* [Task to carry out]:
Return, exactly as written, every line from the first line of the data below through the line that contains "Screen dimensions: 1032x539".
Information given section start
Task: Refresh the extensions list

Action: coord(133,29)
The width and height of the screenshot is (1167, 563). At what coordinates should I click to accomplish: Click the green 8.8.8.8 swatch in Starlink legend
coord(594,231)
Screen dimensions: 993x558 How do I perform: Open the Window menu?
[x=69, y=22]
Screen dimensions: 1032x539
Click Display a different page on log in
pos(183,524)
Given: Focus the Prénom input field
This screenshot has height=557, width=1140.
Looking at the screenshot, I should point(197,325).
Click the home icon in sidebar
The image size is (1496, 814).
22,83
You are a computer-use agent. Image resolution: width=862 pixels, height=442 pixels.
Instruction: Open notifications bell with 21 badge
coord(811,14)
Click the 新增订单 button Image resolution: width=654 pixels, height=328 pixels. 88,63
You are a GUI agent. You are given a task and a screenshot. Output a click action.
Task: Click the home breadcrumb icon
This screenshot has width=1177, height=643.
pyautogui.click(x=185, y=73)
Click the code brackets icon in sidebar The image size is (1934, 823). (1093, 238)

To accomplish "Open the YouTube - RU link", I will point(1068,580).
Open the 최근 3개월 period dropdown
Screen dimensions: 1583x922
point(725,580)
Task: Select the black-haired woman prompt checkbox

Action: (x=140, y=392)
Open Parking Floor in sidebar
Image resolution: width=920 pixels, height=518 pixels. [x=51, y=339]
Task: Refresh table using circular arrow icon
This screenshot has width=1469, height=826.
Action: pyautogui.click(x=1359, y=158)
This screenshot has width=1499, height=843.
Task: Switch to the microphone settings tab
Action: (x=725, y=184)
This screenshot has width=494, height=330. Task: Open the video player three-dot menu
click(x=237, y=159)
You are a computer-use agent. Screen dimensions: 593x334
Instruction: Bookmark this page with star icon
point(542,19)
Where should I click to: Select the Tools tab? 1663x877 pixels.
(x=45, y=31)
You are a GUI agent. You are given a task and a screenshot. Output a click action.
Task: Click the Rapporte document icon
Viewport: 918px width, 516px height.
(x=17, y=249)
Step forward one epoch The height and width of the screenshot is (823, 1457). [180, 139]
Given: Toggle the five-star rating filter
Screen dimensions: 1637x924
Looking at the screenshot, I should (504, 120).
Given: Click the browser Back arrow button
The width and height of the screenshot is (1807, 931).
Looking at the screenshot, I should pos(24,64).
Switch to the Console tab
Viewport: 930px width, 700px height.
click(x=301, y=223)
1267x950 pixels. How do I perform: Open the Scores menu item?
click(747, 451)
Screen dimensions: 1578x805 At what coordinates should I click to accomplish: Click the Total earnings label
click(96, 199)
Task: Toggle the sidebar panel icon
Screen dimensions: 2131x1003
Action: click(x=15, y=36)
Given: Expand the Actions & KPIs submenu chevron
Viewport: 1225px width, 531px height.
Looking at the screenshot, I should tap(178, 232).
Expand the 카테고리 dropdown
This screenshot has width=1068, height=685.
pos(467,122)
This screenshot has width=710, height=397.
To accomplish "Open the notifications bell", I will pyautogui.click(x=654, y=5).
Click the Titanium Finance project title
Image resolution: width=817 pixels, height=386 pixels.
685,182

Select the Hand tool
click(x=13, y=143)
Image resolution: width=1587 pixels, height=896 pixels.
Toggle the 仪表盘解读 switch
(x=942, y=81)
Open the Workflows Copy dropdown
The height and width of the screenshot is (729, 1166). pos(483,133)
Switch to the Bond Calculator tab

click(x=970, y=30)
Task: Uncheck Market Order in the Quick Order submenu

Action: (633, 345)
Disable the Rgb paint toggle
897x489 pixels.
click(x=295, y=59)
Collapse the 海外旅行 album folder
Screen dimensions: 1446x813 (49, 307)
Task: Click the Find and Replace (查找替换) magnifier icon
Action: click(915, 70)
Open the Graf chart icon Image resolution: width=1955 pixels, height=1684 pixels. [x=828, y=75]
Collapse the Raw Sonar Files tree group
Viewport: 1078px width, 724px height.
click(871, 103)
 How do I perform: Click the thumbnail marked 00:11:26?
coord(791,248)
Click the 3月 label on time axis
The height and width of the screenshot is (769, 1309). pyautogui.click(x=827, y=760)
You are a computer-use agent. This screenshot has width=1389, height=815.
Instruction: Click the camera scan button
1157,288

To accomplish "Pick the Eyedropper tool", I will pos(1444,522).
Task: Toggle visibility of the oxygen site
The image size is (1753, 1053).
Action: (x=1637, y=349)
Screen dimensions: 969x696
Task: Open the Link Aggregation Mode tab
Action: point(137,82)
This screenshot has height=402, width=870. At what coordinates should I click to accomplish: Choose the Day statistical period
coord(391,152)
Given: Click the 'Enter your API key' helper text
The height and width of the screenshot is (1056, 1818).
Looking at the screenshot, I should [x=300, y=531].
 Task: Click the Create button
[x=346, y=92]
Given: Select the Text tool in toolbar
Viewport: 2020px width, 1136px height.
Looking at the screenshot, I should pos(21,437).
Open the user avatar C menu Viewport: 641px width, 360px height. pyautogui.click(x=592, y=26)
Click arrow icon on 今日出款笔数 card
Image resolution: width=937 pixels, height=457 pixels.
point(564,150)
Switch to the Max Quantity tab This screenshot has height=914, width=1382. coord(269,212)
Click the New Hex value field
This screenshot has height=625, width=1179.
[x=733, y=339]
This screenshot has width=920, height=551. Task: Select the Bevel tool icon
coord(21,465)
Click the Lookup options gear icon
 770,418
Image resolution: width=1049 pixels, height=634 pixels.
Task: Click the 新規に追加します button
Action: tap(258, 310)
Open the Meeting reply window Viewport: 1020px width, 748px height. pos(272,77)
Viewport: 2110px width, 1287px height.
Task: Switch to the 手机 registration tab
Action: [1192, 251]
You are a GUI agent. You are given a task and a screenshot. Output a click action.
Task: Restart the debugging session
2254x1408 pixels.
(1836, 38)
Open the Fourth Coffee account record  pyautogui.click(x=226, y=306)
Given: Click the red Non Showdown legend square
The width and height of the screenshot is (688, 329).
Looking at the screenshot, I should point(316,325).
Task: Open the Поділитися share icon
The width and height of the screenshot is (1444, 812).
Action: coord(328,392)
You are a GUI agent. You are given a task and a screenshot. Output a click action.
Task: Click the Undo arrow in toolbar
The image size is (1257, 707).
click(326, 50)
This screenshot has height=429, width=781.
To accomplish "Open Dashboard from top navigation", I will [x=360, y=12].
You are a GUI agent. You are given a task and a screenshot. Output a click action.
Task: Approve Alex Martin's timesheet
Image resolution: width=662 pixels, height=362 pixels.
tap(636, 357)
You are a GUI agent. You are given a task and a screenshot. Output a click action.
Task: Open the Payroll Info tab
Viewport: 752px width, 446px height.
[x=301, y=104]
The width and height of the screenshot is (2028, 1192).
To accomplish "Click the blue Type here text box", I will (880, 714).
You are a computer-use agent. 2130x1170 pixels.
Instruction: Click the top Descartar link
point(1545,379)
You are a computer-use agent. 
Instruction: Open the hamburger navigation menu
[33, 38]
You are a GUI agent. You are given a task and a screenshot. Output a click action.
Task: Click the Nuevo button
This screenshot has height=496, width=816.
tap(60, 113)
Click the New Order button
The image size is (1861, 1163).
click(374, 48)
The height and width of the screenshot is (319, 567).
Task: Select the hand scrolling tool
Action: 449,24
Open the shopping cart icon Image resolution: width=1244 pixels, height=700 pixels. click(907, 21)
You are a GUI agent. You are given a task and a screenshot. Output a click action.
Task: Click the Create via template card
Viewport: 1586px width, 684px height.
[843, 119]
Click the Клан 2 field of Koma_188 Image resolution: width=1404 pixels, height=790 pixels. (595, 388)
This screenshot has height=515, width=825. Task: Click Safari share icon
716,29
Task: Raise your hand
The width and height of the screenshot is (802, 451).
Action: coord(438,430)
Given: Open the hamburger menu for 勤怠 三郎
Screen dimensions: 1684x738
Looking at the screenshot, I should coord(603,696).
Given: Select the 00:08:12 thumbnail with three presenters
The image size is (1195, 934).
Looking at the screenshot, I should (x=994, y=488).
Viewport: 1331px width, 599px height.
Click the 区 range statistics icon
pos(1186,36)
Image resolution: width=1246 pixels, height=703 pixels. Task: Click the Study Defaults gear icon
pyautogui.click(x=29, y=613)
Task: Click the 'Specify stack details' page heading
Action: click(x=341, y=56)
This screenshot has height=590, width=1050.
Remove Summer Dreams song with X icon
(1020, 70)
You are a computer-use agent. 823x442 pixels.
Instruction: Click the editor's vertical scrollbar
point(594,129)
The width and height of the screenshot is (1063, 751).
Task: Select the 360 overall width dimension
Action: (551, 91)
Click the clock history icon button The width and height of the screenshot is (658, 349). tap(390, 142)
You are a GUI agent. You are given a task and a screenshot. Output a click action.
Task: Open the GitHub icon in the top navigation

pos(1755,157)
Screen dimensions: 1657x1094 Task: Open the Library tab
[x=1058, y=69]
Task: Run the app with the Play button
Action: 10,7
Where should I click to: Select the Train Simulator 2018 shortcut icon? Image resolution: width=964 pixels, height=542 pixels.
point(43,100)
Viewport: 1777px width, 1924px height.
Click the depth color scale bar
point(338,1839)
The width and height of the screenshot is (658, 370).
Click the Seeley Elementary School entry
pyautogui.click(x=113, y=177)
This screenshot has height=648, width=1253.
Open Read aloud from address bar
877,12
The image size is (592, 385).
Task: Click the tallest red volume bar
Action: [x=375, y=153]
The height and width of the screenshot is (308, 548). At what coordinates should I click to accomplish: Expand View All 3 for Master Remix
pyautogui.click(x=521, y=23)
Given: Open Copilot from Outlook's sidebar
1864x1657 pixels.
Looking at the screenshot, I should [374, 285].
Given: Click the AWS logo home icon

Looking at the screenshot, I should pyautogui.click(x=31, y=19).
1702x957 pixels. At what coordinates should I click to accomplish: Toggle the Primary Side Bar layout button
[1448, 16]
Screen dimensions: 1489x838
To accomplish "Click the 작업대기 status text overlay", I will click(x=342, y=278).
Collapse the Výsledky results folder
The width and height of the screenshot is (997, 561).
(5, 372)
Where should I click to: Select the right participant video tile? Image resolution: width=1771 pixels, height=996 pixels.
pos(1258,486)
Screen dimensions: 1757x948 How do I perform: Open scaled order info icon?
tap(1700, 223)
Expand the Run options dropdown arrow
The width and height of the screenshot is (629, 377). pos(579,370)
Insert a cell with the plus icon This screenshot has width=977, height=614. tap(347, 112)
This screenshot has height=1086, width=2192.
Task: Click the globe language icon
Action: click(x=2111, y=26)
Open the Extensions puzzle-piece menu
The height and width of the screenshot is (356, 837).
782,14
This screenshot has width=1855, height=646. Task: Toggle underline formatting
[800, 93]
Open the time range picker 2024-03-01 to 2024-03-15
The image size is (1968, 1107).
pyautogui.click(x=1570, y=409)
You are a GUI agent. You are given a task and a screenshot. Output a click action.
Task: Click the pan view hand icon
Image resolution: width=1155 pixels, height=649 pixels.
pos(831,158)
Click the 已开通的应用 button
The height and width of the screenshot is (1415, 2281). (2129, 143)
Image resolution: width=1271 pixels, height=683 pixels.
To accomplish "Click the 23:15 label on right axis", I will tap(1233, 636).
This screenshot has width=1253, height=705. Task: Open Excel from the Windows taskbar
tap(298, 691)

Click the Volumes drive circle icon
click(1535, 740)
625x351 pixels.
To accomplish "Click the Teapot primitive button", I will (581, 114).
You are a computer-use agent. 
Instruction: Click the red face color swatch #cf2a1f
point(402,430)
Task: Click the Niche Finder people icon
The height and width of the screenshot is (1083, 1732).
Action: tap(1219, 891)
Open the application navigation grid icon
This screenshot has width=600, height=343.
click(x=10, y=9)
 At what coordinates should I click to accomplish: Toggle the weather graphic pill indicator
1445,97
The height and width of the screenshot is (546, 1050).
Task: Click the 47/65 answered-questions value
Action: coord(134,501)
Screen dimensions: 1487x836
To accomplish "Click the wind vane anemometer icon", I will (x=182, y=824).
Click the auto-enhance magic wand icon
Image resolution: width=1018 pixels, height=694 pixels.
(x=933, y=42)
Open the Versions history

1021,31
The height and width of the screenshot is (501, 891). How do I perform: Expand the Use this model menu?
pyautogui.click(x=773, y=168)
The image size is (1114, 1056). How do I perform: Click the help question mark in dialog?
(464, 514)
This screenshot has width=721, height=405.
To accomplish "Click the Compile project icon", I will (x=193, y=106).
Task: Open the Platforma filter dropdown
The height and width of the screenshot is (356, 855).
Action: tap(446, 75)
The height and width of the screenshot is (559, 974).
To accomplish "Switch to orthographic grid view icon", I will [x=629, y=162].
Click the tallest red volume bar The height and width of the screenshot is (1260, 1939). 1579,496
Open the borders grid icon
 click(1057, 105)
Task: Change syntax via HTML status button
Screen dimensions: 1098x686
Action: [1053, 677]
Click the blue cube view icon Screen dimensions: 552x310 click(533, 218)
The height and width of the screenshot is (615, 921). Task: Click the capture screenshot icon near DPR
Information given section end
* [Task answer]:
Task: Refresh the extensions list

Action: coord(133,29)
The width and height of the screenshot is (1167, 563). At what coordinates should I click to accomplish: Click the green 8.8.8.8 swatch in Starlink legend
coord(594,231)
Screen dimensions: 993x558 How do I perform: Open the Window menu?
[x=69, y=22]
Screen dimensions: 1032x539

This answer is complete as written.